§ The problem: The answer must consist of every line from the data that holds the string "dialog".

Pixel coordinate grounding data:
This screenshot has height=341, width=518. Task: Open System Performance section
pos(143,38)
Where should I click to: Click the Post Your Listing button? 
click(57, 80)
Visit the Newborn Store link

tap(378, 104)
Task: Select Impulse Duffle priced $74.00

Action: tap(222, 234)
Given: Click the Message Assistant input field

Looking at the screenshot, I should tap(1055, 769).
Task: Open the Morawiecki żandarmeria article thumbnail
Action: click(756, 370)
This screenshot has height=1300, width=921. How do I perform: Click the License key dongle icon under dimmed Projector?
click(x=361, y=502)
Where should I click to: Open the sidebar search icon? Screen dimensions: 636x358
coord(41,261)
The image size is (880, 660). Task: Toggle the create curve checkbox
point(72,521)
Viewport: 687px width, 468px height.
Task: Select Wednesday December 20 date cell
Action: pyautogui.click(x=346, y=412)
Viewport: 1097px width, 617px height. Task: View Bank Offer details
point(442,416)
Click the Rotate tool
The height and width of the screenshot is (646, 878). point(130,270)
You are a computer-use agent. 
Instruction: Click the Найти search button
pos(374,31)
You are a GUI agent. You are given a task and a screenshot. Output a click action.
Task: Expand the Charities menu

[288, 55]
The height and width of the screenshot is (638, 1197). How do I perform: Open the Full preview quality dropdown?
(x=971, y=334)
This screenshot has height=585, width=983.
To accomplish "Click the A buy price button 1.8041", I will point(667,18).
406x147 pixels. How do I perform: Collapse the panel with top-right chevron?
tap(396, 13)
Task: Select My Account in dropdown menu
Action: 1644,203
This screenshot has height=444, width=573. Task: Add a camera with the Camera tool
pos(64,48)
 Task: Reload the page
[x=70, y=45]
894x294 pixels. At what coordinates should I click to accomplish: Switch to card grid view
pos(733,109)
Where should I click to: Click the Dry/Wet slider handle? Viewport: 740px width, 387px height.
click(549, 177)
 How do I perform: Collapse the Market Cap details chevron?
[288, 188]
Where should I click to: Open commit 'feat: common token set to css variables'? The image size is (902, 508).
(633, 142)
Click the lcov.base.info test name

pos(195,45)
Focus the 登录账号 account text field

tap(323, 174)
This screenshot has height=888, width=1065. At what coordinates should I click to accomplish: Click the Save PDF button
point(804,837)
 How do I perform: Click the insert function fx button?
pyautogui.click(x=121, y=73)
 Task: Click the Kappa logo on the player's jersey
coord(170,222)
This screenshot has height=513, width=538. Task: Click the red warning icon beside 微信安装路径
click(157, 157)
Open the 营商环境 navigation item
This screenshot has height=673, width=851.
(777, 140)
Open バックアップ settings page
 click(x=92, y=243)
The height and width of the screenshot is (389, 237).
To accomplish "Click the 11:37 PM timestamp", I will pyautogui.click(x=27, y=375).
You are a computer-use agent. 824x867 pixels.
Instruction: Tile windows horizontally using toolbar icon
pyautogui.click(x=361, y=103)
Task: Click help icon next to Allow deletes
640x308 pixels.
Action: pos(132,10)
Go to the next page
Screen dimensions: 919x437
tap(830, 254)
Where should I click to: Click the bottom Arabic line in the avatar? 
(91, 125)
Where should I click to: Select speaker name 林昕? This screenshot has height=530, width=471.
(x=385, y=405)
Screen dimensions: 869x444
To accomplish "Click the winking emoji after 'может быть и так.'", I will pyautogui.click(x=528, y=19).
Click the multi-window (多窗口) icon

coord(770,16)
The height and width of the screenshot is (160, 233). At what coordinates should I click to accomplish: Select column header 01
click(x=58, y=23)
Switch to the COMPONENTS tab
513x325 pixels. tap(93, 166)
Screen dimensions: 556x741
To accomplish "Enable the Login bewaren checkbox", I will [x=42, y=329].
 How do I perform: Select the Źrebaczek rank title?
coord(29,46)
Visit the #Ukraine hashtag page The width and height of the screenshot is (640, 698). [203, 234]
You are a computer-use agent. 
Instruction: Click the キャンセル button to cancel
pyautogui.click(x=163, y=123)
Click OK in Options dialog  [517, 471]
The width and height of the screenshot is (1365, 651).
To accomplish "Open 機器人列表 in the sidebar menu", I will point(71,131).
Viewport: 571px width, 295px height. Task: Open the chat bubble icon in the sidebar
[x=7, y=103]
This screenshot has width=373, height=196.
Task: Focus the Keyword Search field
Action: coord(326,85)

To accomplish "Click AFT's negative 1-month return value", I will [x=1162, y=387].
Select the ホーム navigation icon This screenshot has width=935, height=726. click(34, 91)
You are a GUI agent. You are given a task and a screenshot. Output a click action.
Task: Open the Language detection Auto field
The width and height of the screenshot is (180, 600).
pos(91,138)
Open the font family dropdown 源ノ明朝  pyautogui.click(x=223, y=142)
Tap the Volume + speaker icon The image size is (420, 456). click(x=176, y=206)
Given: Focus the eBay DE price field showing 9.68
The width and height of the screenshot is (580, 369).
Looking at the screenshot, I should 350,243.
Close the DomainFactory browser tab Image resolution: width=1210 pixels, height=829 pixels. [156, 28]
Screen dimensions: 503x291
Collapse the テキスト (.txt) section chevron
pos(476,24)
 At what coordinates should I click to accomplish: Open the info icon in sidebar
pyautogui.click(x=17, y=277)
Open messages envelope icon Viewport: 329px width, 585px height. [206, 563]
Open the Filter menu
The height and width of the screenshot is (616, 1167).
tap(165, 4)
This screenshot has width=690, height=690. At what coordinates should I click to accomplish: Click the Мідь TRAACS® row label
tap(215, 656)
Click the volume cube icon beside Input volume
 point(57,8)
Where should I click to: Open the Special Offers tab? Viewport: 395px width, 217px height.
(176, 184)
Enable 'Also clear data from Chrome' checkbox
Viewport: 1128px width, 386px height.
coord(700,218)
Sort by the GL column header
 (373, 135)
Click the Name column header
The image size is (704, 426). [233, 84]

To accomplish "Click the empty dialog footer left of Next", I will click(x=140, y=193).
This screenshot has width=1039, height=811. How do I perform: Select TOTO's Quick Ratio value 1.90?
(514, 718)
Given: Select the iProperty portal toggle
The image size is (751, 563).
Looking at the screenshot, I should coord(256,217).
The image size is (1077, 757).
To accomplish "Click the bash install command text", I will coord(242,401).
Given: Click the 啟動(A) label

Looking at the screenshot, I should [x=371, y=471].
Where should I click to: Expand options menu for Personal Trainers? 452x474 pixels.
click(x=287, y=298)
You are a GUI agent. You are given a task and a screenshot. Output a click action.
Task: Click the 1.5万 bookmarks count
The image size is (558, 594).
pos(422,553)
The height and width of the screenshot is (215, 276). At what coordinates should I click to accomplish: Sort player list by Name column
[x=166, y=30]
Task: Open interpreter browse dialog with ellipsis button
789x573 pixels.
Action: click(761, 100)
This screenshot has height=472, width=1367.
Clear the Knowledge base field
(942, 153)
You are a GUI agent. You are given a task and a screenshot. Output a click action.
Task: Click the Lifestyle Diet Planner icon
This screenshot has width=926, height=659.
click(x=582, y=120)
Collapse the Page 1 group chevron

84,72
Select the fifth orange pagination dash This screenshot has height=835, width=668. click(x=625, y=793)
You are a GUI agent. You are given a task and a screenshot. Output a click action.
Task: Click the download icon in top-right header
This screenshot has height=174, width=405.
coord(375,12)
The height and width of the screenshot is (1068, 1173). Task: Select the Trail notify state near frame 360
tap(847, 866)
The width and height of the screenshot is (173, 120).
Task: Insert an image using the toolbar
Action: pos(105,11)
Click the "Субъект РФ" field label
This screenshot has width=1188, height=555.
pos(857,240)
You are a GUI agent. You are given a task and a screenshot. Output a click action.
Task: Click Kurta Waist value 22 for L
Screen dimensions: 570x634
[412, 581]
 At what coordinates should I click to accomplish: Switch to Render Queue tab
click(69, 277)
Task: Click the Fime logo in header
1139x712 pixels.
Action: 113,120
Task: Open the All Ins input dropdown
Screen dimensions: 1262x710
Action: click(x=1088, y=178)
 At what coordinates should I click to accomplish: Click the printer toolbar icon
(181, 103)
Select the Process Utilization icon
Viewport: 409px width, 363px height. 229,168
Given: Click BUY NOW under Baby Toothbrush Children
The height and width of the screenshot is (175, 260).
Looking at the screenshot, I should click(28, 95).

§ Solution to the exercise:
Click OK in Options dialog  [517, 471]
To accomplish "Click the empty dialog footer left of Next", I will click(x=140, y=193).
Task: Open interpreter browse dialog with ellipsis button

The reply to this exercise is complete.